The very first person I met was actually through Richard Matvichuk, Craig Ludwig and Derian Hatcher (his former Dallas Stars teammates). We were hanging out when I was 20 years old and they introduced me to this band, Pantera. I was a fan, and we all went and hung out with them. We became friends, and about a week later, Sevendust was in town, and we went and hung out with them, too. It was guys from Pantera, guys from Sevendust and guys from the Dallas Stars. They were fans of ours, the Stars, too, so they enjoyed hanging out with us as well. You get together and the times are pretty fun and you get a reputation for being a fun guy to hang out with, and you get more and more opportunities to meet people. Everyone seems to know somebody.

It’s been an honor to be able to meet with some of these bands that have thanked me. I’m a huge fan of them, too, and being in the industry, I’m such a music fan that just having the opportunity to hang out with these guys is great. It’s an honor to be able to call them buddies or friends. So was music always a big part of your life?

BL: Oh yeah. Growing up I was a band geek. I’ve played instruments since I was 10 years old. I was in honor band and all that growing up, and I was a dork. I played hockey and I played music and one day the band teacher came over to the house and told me that I was pretty good but I needed to focus on one or the other. I needed to be either a hockey player or a musician because I needed to start dedicating my time to one or the other. My decision was made in about five seconds. I thought, ‘I can be a hockey player now and be a musician later.’ And that’s the direction that everything has gone in. It’s been a lot of fun. Do you hope to continue in the music business after your days in the NHL?
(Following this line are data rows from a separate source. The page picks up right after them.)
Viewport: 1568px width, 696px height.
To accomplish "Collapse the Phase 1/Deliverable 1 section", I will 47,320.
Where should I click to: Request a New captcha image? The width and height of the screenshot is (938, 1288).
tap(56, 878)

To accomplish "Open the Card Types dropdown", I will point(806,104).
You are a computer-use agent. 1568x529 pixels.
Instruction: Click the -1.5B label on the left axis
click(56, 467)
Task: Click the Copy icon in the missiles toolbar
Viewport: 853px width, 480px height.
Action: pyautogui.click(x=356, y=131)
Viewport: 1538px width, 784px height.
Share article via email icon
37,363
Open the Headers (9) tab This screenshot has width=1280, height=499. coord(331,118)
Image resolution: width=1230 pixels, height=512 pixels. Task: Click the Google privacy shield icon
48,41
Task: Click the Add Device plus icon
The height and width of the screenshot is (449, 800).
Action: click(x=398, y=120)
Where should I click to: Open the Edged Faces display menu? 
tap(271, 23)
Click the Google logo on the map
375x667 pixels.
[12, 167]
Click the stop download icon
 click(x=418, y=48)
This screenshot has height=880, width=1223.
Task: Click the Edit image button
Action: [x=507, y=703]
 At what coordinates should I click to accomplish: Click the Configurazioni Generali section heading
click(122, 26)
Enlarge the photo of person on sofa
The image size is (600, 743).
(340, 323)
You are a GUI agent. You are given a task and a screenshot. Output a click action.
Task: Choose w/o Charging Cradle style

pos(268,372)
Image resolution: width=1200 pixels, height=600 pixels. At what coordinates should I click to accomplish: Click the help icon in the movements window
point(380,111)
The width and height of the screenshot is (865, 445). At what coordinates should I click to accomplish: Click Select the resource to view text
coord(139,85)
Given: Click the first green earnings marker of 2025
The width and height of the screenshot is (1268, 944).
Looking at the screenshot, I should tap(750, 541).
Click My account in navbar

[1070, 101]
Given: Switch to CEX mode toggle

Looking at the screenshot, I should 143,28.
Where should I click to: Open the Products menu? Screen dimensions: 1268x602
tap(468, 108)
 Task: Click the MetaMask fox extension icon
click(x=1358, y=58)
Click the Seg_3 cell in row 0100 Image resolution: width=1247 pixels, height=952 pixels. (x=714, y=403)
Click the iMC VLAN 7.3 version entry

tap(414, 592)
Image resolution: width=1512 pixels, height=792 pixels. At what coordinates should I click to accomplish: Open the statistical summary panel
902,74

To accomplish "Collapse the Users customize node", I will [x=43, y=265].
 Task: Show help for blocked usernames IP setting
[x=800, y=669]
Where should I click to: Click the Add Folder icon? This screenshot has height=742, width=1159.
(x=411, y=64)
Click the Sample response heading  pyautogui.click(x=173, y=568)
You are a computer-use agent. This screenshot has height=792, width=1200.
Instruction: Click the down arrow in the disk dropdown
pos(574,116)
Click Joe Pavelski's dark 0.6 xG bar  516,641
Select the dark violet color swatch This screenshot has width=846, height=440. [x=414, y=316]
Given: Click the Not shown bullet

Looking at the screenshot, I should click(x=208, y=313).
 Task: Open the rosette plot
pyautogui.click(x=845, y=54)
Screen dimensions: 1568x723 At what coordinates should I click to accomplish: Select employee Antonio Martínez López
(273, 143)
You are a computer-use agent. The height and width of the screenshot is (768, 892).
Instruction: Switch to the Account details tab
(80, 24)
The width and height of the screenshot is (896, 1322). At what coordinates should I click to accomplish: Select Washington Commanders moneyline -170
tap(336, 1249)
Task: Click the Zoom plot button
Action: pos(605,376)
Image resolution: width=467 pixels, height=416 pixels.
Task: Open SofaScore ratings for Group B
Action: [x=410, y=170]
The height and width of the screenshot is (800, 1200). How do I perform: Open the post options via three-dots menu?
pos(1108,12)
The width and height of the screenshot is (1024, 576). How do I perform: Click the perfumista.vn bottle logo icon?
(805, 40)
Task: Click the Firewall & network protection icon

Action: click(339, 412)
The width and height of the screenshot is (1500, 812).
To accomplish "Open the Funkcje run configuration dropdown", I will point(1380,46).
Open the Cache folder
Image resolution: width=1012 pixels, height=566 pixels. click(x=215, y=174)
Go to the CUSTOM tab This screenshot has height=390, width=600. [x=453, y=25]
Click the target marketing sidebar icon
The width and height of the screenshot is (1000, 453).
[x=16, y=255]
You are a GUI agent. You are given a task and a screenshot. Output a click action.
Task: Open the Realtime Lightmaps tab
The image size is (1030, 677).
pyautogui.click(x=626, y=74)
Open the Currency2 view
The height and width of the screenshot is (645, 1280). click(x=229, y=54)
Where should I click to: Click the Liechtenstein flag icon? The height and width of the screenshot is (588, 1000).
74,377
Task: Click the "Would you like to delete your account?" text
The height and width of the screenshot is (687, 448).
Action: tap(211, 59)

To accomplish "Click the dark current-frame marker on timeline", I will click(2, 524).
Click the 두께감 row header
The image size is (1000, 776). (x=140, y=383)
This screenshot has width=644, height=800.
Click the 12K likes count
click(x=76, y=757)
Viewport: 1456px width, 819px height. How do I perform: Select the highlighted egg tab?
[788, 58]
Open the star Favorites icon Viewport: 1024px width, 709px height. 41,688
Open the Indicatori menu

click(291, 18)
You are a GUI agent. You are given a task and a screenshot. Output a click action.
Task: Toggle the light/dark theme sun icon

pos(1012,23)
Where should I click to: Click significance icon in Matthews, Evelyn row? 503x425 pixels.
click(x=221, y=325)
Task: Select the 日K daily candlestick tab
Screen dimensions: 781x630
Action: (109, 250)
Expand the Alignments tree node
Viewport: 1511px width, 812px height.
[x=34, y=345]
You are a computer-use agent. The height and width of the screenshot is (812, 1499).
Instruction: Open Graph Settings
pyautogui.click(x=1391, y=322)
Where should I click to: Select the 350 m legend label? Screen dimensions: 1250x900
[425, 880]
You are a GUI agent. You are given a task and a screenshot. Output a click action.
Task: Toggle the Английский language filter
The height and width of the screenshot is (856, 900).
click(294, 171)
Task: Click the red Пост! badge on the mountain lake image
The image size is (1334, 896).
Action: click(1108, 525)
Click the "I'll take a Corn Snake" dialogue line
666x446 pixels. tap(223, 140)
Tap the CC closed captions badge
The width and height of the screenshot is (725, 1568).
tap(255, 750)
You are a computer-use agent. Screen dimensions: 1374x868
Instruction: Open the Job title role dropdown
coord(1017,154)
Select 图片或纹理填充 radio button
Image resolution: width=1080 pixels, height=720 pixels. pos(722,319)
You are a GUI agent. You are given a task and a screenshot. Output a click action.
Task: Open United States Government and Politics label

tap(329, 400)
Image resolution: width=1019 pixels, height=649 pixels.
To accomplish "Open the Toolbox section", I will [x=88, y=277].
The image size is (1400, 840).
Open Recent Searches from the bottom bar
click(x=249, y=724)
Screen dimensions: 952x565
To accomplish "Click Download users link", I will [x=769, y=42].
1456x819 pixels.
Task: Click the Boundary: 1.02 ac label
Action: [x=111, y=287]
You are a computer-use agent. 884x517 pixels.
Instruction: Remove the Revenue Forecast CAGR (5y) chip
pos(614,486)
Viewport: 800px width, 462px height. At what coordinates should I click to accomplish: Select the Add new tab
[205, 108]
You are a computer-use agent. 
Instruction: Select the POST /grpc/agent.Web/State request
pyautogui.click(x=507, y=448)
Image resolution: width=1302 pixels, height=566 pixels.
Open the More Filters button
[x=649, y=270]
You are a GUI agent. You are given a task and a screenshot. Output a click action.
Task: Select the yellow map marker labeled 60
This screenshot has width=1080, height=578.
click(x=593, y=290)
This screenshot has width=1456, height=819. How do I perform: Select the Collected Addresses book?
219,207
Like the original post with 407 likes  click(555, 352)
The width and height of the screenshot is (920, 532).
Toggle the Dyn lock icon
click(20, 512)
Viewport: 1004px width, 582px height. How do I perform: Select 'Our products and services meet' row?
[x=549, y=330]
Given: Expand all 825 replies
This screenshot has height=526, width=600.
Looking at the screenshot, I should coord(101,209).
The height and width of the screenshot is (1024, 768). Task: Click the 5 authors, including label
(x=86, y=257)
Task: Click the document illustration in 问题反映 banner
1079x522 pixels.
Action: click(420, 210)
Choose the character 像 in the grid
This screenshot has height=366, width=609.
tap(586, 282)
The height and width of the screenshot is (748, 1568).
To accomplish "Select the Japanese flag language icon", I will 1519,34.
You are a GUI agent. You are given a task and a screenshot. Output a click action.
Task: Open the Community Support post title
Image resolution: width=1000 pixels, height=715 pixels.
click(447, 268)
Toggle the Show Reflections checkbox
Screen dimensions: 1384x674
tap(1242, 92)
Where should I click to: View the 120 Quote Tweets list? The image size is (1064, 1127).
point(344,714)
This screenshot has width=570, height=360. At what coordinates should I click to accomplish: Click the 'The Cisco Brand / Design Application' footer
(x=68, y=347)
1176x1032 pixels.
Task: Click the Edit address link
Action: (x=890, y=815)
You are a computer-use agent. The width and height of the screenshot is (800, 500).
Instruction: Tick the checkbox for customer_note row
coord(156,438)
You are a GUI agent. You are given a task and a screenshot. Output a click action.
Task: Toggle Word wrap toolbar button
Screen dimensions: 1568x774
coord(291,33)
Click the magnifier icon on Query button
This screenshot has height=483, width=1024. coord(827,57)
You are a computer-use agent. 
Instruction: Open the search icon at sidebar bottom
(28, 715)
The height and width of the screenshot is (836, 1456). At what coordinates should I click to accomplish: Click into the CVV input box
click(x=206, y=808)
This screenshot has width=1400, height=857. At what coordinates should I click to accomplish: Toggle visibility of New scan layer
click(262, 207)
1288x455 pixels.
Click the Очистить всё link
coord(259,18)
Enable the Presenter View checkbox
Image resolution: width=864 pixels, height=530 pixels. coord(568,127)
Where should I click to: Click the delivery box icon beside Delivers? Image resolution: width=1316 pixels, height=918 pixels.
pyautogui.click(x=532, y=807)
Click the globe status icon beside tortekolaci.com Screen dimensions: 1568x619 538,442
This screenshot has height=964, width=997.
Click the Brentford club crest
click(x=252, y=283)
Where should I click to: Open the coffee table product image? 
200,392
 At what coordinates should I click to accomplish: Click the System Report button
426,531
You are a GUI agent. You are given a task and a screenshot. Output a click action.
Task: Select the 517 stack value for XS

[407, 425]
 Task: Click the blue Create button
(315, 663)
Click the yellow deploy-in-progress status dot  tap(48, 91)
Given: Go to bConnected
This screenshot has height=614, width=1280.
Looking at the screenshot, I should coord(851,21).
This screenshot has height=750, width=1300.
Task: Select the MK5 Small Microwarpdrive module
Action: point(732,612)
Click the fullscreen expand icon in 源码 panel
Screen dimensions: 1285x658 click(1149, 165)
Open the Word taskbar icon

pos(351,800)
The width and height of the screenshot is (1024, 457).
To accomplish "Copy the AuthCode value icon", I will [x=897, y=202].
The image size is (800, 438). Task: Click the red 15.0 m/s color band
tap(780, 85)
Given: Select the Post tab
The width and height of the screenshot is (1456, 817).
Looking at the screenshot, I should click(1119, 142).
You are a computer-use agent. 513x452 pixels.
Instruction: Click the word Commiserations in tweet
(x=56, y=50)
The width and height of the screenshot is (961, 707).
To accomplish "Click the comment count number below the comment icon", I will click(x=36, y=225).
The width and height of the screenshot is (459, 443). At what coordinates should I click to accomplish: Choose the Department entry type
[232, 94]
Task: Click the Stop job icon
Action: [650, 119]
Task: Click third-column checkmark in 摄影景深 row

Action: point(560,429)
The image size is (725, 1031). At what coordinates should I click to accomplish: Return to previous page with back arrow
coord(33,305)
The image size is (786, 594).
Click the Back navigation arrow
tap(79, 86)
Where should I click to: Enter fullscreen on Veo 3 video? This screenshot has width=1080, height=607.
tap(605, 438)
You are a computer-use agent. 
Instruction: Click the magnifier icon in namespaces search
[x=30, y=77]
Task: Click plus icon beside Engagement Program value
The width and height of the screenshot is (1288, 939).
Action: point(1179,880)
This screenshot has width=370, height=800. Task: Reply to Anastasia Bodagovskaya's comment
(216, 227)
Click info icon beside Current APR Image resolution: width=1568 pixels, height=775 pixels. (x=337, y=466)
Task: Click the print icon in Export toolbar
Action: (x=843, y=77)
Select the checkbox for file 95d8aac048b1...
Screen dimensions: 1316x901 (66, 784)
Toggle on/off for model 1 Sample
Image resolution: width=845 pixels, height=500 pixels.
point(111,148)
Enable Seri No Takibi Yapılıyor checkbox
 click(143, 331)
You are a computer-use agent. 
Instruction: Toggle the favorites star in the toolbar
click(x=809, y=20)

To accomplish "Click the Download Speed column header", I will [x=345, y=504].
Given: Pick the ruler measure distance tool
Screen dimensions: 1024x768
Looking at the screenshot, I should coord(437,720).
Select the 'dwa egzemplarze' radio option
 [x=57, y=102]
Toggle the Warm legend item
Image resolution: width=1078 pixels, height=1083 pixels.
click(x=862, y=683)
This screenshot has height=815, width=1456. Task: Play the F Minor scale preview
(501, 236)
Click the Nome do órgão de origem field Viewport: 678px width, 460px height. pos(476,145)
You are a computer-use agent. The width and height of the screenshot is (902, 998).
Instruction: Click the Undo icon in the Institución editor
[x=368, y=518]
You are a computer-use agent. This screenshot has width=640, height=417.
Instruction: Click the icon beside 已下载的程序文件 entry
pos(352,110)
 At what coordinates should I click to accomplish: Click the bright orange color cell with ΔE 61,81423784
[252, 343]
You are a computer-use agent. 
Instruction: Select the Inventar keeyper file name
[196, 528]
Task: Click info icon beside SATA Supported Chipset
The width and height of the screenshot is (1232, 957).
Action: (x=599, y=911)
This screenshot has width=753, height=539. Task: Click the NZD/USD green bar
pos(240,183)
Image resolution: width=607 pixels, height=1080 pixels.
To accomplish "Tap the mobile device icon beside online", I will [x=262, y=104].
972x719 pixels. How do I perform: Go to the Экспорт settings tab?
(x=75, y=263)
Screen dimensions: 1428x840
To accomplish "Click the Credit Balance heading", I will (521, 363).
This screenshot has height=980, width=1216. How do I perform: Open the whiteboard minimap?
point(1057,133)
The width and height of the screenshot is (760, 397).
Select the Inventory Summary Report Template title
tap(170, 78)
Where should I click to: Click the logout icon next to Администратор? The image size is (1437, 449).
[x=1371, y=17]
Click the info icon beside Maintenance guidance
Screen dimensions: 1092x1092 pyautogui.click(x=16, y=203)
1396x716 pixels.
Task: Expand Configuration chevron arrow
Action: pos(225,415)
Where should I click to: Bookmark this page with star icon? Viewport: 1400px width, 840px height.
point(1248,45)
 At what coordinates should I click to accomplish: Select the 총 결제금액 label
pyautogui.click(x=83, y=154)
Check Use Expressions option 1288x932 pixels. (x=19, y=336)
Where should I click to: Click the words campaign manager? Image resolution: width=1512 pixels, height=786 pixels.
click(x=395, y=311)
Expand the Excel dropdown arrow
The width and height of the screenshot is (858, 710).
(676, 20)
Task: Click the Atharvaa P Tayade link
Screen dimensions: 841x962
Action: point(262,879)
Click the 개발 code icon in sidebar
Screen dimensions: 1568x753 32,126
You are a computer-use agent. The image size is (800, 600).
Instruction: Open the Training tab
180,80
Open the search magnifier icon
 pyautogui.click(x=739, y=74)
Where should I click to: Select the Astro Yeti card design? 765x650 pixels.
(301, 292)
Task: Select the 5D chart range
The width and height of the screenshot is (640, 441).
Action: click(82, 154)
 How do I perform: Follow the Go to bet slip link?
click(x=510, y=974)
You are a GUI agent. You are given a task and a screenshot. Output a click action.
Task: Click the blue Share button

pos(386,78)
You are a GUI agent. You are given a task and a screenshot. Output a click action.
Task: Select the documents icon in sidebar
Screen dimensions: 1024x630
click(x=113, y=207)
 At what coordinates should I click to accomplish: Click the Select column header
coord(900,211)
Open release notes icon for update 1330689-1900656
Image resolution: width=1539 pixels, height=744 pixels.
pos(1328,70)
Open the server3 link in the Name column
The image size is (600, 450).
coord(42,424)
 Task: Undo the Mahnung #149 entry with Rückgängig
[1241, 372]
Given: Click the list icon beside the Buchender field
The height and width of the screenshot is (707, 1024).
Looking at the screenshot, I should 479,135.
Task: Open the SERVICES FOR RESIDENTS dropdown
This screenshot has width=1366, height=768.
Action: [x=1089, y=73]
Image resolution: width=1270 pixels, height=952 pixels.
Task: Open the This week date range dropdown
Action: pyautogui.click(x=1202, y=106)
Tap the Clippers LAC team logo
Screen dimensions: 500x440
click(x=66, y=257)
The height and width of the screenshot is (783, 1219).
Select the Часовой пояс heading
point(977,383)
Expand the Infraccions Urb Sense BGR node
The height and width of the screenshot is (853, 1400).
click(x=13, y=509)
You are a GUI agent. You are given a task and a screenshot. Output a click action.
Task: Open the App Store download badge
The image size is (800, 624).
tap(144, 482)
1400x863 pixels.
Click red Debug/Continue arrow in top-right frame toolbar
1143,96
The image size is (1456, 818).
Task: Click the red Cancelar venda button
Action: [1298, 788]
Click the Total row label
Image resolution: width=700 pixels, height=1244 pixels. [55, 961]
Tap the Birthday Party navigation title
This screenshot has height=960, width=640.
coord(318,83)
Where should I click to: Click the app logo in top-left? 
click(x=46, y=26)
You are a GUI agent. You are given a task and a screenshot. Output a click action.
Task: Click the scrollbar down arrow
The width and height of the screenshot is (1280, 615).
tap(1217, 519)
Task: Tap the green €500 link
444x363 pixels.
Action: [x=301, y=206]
BL: Yeah, definitely, but I have other interests as well. I have a bar up in Canada that I help out with occasionally, but no too much because I’m hardly ever there. I do have a restaurant opening in Dallas, called Luke’s Sports Grill. It’s basically an extension of the music life and the athletic world. It’s just somewhere for bands and athletes and everyone to come and hang out, get some food and just enjoy themselves. I’d like to have a restaurant where I can help bands out when they’re traveling and, at the same time, have a fun atmosphere for everyone to come in. That’s the goal of that restaurant. We are hoping to open mid-September or October. We threw a lot of names around, and I didn’t really want to call it after myself, but everyone said that it was everything that I wanted to do so it should be mine. I kind of got talked in to naming it after myself, but I like it. If this one gets up and running, maybe we can put one up in Tampa, next to Dave Andreychuk’s. (laughs) Do you see Tampa Bay as a place where you could stay for a while, and possibly even finish your career?

BL: Well, we did buy a house there. Other than Dallas, we haven’t bought a house in another city since I’ve been playing. We love it in Tampa, we really do. It hurt us when we left and we’re ecstatic to be back. We closed on the house early and are just waiting on paperwork so we can move. Do I see myself there? Maybe, we’ll see. We got a three-year deal, hopefully we can extend it out and we’ll be fine.